Prime Minister Erna Solberg and all other government ministries have also referred to the foreign ministry, which hasn’t answered questions either, beyond saying that Berg is receiving some regular assistance from the consular section of Norway’s embassy in Moscow.

Kristin Enstad, acting communications chief at UD, also told NTB that someone from the Norwegian Embassy in Moscow would be present in the courtroom as an “observer” when Berg’s trial begins this week, if granted permission by the court. That wasn’t clear, especially since Berg’s trial is being held behind closed doors because of the classified information that’s likely to be presented. No reporters are allowed to cover the trial, and it’s all very hush-hush.

Asked what Norway is doing to get Berg home when a verdict is reached, Enstad replied: “We don’t want to speculate on the outcome of the case.”

Prisoner exchange possible
Most commentators and journalists following the case, including his lawyers, expect the trial to last for a few weeks and that Berg will be convicted. Then there’s a chance that diplomatic deal-making could lead to a prisoner exchange. Since Norway has no convicted Russian spies in custody, however, that would likely have to involve a third country willing to turn over one of its convicted spies in order for Norway to bring Berg home. That would make Norway beholden to the third country, but it would likely be a NATO ally. Aftenposten reported this week on likely spy-swap candidates, including a father and son convicted of spying on Estonia for Russia, a Russian woman charged in the US, and convicted Russian spies jailed in Ukraine and Georgia.

There’s also a chance the Russian court would allow Berg to serve his sentence in a Norwegian prison. Berg’s family and supporters back home hope Prime Minister Solberg will take up his case when she’s likely to meet Russian President Vladimir Putin while attending a Russian-Arctic conference in St Petersburg next week. So far she’s stayed as mum as her government and military colleagues.

“I won’t talk about what issues we take up with Russia before we have a meeting,” Solberg told NTB last week. “That’s a general principle we have.”

Deal-making ‘highly probable’
Brynulf Risnes, Berg’s Norwegian defense attorney, is convinced that high-level deal-making has been underway between the Russians holding Berg and Norwegian officials who’ve been caught in what’s clearly an embarrassing situation. Risnes thinks that’s another reason for Norway’s official silence on Berg’s case.

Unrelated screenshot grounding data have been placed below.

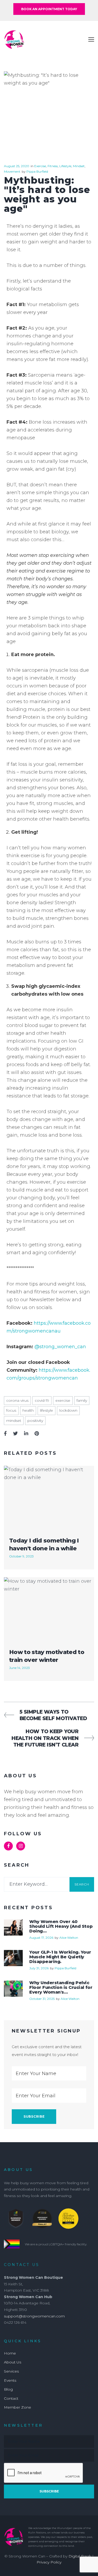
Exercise (40, 166)
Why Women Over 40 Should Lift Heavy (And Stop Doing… (61, 1926)
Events (10, 2380)
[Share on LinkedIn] (26, 1433)
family (82, 1400)
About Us (12, 2362)
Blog (8, 2389)
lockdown (68, 1410)
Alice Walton (68, 1938)
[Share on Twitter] (15, 1433)
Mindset (79, 166)
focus (11, 1410)
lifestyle (46, 1410)
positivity (35, 1420)
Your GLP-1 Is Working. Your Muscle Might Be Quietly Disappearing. (60, 1957)
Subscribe (49, 2491)
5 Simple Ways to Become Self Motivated (53, 1715)
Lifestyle (65, 166)
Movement (12, 171)
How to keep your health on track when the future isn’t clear (44, 1738)
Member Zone (17, 2407)
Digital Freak (79, 2556)
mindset (13, 1420)
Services (11, 2371)
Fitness (53, 166)
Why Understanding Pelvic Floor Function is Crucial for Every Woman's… (60, 1987)
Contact (11, 2398)
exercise (62, 1400)
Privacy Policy (49, 2562)
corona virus (17, 1400)
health (28, 1410)
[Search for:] (37, 1884)
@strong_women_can (60, 1347)
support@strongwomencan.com (34, 2316)
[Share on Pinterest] (36, 1433)
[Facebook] (8, 1846)
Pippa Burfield (37, 171)
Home (10, 2353)
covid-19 (42, 1400)
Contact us (21, 2264)
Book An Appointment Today (49, 9)
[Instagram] (20, 1846)
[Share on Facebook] (5, 1433)
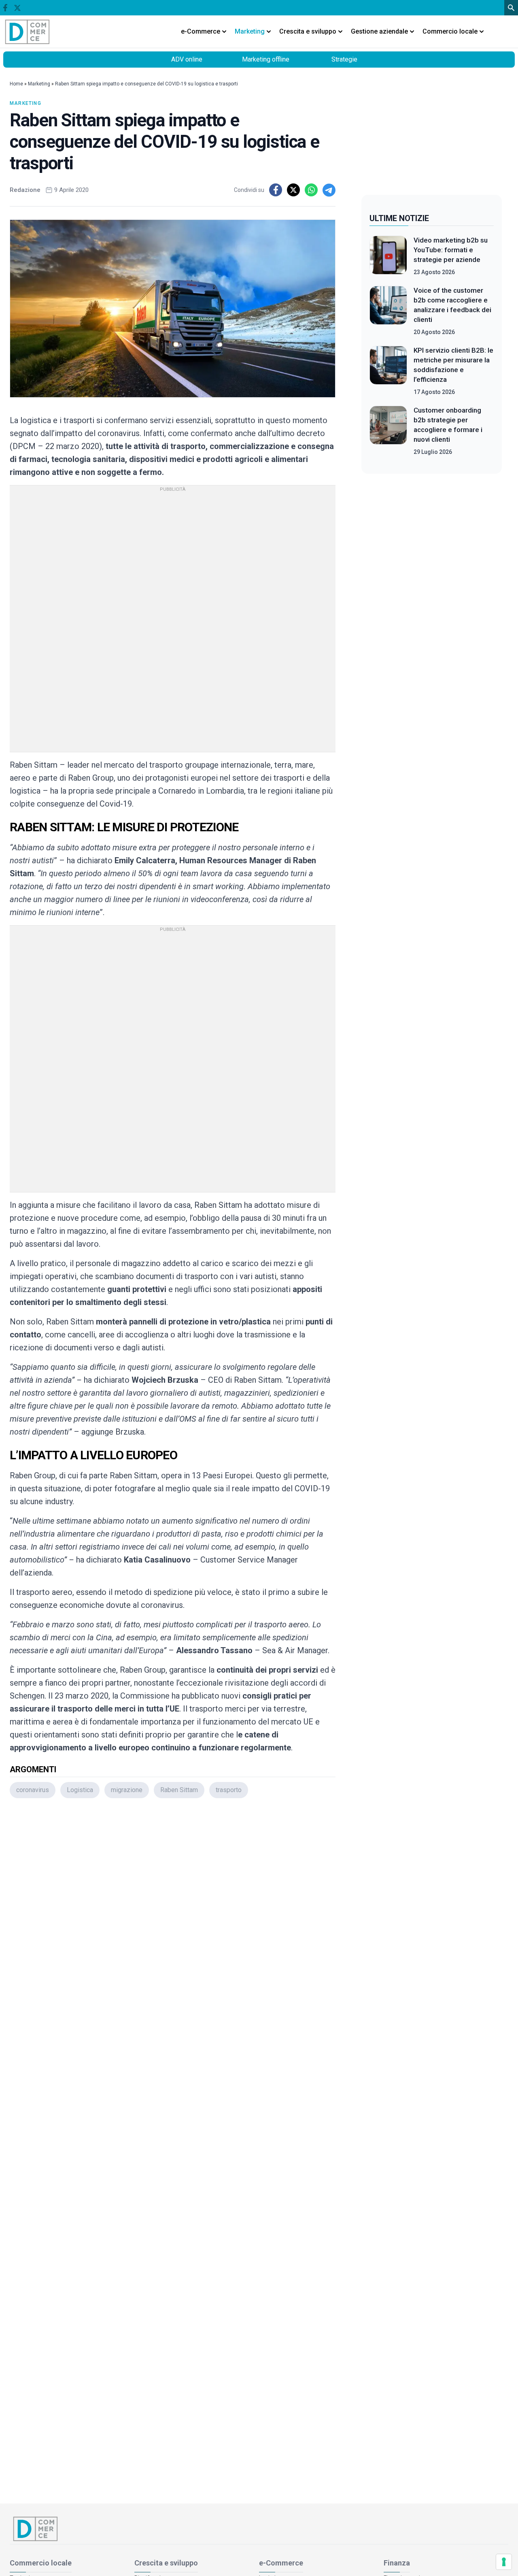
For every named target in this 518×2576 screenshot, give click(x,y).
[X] (17, 8)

“I think they have good reasons for behaving as they do,” Risnes told NTB and Norwegian Broadcasting (NRK) just before Berg’s trial began. “They (Norwegian officials) have been viewed, also by us, as being very careful.”

He added that he thinks it’s “highly probable that something is going on in the back  rooms, and I have full understanding for them not wanting it to go public.”

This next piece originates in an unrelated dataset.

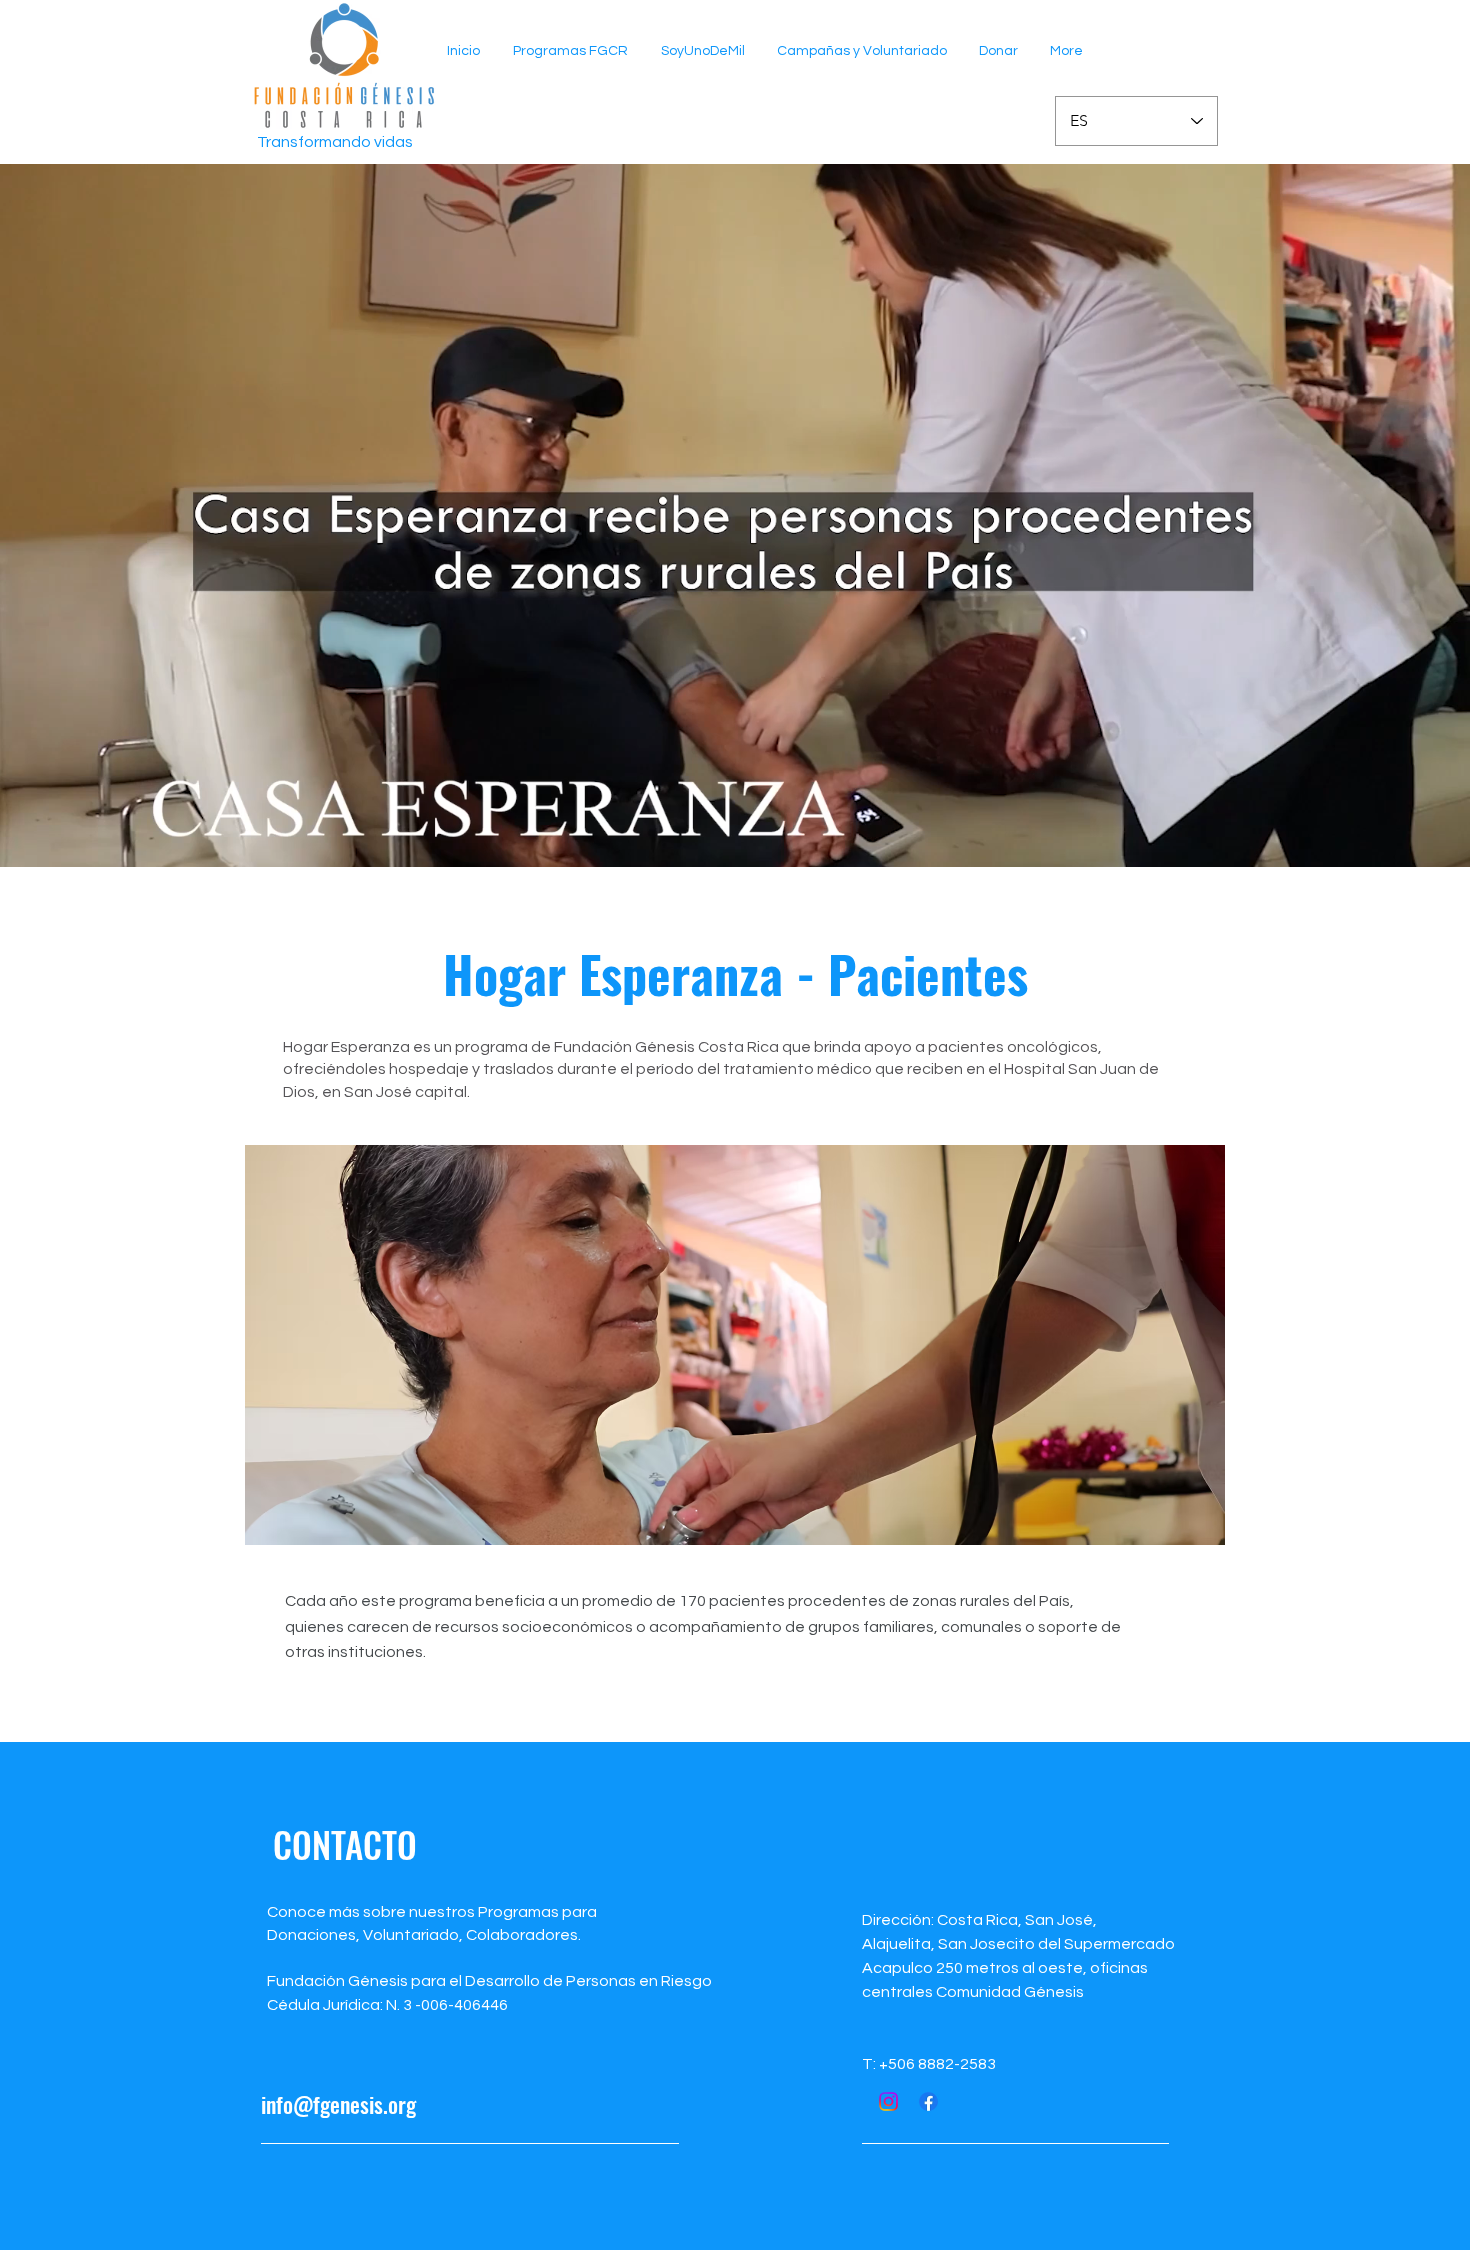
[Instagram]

As his trial got underway in Moscow Tuesday, Risnes told NRK that Berg admits to some of the charges against him, and that he did indeed carry money in an envelope into Russia on what he claimed was a holiday trip in December 2017. He firmly denies, Risnes said, that he was aware of any espionage behind it. Berg is the first Norwegian in modern times to be arrested and charged with spying in Russia. The Moscow city court ordered he be held in custody for another six months pending the outcome of his trial.